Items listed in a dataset
──────

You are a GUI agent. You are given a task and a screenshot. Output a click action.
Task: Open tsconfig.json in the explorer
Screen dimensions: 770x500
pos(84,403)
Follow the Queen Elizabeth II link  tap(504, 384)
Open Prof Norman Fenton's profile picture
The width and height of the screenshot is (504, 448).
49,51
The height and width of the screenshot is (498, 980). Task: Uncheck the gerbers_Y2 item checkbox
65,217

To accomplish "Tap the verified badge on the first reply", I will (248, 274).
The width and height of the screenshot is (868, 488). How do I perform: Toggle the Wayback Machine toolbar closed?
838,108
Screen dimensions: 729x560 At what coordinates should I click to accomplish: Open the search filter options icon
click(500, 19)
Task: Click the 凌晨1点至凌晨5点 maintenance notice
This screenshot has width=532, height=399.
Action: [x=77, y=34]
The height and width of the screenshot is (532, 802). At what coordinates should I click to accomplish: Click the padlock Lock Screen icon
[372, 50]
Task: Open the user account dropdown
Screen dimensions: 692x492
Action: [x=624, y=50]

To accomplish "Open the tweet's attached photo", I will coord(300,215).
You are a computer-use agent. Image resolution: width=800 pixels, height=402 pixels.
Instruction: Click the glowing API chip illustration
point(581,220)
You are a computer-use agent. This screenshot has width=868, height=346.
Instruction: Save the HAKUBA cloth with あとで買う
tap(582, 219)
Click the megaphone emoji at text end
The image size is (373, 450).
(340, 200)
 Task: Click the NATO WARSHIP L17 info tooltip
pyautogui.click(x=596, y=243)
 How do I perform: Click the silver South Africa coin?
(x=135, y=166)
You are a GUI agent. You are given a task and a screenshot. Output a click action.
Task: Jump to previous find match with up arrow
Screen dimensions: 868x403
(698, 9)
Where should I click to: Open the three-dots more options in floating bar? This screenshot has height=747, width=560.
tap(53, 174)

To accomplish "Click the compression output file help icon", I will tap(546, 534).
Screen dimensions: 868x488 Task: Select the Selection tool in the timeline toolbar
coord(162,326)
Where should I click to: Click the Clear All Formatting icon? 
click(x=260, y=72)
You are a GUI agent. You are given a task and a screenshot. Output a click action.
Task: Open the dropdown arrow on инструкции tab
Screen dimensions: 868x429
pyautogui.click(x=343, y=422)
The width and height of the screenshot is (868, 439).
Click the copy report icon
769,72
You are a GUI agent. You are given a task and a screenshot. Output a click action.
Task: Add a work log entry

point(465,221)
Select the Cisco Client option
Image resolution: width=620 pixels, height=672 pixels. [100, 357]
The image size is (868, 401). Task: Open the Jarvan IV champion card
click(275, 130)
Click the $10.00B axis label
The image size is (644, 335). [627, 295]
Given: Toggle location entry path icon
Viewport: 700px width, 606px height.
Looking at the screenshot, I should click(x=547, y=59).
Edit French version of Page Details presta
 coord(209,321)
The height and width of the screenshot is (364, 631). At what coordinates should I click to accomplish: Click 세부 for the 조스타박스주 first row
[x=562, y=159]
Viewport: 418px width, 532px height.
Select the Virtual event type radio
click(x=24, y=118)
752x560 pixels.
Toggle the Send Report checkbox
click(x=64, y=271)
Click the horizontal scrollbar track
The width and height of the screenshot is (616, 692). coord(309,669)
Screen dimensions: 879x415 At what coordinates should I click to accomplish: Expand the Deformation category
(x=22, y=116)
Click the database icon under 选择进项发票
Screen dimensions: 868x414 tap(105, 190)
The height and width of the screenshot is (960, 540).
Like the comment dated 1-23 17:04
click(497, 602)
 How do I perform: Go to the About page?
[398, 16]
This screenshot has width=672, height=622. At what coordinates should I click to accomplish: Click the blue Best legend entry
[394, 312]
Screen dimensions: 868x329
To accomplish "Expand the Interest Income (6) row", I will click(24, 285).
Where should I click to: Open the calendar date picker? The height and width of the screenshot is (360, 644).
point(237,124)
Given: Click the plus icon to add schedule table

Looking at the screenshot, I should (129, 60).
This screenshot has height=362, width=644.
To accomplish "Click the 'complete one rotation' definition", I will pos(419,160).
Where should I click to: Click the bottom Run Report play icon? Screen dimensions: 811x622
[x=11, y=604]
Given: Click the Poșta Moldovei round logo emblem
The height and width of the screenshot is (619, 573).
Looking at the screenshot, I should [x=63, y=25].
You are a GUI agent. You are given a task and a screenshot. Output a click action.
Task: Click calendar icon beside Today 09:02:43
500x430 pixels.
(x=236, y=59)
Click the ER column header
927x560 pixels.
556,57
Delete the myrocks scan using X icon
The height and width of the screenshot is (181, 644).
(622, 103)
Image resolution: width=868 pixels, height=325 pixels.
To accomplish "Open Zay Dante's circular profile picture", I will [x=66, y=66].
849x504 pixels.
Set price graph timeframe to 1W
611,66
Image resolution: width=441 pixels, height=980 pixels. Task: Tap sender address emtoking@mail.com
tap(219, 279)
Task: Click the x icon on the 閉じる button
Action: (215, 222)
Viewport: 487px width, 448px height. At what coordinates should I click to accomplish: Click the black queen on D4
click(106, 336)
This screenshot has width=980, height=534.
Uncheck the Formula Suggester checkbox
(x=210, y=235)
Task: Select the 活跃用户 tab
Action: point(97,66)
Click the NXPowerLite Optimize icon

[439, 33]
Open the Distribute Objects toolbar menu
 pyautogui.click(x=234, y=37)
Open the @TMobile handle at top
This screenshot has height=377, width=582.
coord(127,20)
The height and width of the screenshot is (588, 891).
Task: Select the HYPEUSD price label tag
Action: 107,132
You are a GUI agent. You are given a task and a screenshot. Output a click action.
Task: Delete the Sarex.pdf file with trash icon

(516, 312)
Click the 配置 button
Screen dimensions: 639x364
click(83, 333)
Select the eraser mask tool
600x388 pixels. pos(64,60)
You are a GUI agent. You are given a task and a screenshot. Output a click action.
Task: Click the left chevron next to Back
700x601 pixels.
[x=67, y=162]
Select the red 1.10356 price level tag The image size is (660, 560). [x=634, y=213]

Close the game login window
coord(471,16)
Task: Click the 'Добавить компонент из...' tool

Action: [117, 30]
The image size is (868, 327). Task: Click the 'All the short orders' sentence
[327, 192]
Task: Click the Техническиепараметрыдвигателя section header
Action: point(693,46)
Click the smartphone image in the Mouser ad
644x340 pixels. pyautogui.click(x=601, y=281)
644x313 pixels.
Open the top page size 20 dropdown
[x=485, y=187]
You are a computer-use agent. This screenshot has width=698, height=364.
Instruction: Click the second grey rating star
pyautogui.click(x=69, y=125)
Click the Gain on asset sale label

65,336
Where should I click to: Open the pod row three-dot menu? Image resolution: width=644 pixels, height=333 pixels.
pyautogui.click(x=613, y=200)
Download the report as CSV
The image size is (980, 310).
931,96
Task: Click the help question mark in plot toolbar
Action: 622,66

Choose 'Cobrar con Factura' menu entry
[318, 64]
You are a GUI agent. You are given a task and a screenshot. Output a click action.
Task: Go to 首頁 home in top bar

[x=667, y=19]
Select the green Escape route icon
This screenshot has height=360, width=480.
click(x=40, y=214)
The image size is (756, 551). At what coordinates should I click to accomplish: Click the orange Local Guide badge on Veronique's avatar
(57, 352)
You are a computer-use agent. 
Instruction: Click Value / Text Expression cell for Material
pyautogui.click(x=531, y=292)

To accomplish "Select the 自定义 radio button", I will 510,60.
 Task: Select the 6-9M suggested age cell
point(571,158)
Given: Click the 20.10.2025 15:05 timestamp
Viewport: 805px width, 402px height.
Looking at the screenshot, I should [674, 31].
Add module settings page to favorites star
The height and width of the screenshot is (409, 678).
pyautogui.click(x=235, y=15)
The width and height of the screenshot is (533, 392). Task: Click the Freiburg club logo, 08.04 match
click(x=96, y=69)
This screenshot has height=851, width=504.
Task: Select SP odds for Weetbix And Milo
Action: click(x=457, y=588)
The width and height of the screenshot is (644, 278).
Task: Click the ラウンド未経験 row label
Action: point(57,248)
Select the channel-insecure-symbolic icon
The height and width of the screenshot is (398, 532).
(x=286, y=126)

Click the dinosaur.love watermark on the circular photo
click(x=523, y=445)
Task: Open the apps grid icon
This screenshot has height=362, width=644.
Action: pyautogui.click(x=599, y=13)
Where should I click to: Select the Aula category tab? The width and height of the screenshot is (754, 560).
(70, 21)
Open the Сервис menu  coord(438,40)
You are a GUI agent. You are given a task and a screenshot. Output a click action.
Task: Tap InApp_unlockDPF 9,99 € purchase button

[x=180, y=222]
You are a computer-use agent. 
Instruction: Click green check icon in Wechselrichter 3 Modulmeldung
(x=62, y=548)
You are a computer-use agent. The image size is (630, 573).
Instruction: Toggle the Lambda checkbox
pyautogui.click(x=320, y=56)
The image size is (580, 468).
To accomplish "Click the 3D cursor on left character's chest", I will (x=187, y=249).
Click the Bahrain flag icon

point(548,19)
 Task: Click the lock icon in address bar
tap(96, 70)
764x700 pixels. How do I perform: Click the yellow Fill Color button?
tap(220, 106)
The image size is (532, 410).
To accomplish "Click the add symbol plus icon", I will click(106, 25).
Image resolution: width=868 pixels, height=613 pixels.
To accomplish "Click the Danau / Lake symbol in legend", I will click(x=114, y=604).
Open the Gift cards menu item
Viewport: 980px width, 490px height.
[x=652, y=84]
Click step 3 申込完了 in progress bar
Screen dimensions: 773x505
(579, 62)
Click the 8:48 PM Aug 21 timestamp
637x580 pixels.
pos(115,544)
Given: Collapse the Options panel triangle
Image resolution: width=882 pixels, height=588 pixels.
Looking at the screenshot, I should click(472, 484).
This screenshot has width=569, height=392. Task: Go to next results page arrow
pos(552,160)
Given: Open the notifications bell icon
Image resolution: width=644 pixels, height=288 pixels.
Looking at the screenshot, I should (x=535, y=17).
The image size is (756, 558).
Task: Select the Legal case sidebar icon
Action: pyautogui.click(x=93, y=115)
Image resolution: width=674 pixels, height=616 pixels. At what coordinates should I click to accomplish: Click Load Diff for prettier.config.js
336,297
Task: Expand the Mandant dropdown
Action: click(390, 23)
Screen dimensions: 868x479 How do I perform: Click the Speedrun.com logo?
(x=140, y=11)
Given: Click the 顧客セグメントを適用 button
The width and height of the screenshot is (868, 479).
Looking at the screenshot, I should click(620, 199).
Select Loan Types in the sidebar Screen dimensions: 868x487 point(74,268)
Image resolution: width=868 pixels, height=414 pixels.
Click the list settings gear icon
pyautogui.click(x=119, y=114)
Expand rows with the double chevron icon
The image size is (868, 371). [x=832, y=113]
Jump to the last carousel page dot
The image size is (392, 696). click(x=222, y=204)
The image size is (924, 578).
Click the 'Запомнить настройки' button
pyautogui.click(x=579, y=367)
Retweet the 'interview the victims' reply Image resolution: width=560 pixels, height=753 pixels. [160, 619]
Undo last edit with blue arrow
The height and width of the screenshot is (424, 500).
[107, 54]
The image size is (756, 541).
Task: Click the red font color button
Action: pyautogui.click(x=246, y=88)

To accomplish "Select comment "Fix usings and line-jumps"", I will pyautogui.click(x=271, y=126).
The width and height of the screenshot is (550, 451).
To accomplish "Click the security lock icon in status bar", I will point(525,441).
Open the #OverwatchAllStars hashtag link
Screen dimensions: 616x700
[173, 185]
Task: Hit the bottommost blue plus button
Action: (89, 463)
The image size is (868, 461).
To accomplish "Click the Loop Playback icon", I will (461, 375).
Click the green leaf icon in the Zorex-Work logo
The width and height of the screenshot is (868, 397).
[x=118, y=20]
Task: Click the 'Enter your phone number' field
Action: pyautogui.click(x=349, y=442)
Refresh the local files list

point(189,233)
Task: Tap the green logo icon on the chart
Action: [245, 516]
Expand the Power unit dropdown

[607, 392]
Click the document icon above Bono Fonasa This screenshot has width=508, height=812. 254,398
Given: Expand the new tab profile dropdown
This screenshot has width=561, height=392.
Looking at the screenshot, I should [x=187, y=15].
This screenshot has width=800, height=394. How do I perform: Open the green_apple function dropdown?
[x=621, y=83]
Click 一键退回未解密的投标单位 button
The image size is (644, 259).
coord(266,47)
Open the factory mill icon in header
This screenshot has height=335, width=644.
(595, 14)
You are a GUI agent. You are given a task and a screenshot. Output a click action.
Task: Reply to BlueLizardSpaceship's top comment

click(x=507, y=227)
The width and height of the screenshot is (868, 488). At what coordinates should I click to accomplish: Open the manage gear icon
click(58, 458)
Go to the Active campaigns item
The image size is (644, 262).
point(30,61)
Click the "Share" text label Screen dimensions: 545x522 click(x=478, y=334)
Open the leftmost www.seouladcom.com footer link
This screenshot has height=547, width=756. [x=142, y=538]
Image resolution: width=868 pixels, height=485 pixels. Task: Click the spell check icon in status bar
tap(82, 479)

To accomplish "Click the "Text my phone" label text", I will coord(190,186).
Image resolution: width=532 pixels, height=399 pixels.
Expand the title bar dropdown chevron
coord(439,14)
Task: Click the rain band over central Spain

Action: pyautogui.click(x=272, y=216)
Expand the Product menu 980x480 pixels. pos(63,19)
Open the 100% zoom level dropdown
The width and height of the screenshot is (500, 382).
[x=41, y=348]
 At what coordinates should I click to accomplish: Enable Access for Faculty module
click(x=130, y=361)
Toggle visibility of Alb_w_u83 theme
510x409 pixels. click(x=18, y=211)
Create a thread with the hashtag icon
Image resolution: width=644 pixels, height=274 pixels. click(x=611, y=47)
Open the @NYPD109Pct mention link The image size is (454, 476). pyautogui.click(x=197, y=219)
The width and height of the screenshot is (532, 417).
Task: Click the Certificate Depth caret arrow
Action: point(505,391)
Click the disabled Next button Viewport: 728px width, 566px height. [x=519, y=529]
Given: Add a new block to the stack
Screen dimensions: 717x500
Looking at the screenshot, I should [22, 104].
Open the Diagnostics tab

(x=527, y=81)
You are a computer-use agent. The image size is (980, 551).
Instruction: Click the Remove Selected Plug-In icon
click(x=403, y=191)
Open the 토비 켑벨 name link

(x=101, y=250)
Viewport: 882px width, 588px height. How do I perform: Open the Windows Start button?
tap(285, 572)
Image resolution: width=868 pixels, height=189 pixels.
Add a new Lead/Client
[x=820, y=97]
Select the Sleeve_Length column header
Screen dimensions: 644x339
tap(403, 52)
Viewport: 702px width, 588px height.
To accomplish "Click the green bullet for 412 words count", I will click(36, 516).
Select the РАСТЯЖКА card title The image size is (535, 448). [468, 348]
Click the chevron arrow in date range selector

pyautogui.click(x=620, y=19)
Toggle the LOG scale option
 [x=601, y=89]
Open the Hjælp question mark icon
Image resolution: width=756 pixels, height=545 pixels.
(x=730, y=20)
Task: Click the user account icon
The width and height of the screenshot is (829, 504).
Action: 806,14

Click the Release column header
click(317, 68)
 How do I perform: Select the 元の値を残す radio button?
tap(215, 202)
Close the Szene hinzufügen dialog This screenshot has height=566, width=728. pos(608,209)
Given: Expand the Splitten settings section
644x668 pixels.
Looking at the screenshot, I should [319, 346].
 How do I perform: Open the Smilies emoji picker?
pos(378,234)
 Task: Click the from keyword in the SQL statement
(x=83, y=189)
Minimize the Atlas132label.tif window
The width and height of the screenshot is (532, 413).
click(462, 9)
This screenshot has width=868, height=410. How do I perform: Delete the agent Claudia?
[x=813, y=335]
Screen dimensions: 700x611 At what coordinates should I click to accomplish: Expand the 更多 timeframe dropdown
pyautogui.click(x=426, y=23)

──────

## Instructions for the task
Look over the records above and filter for each line with the word "computer".

## Solution
You are a computer-use agent. Image resolution: width=800 pixels, height=402 pixels.
You are a computer-use agent. This screenshot has width=868, height=346.
You are a computer-use agent. This screenshot has width=698, height=364.
You are a computer-use agent. 
You are a computer-use agent. 
You are a computer-use agent. The image size is (630, 573).
You are a computer-use agent. The image size is (980, 551).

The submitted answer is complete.